Imam An-Nawawi, dalam komentarnya tentang Sahih Muslim, menjelaskan bahwa hadis ini menunjukkan fleksibilitas dan kebijaksanaan hukum Islam. Ini menunjukkan bahwa tujuannya bukan hanya kepatuhan ritual tetapi pengejaran apa yang benar-benar bermanfaat.

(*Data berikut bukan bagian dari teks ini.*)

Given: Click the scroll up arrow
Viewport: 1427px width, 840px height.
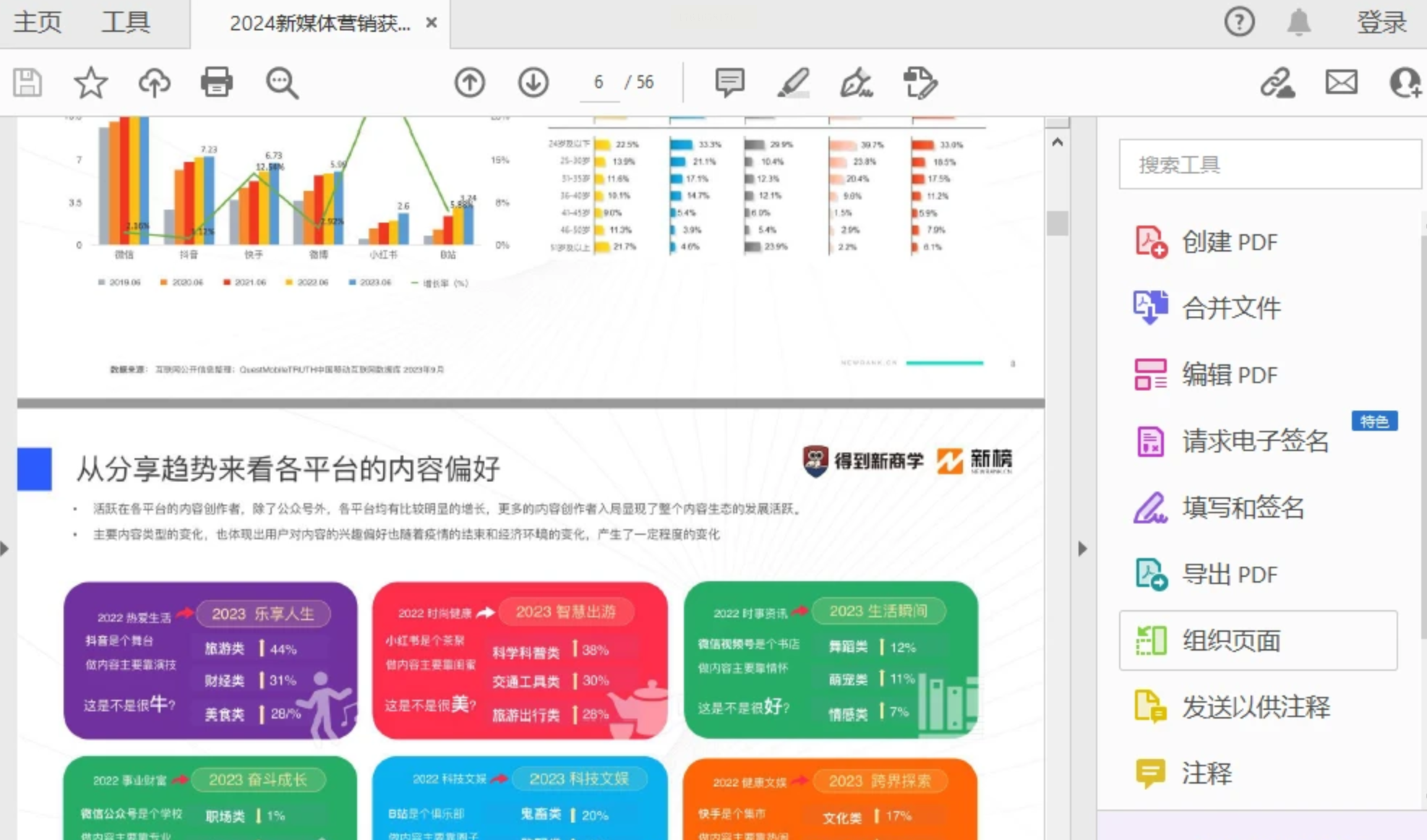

Ulama klasik menekankan bahwa "lebih baik" dalam konteks ini mengacu pada apa yang lebih disukai Allah - baik melalui manfaat agama yang lebih besar, kebaikan yang lebih komprehensif, atau pencegahan bahaya yang lebih besar. Ini bukan lisensi untuk melanggar sumpah secara sewenang-wenang, melainkan dispensasi ketika manfaat superior yang sejati menjadi jelas.

Keputusan ini berlaku untuk sumpah mengenai hal-hal yang diizinkan. Adapun sumpah yang melibatkan tindakan wajib atau larangan, aturan yang berbeda berlaku karena seseorang tidak dapat meninggalkan kewajiban atau melakukan larangan berdasarkan preferensi pribadi.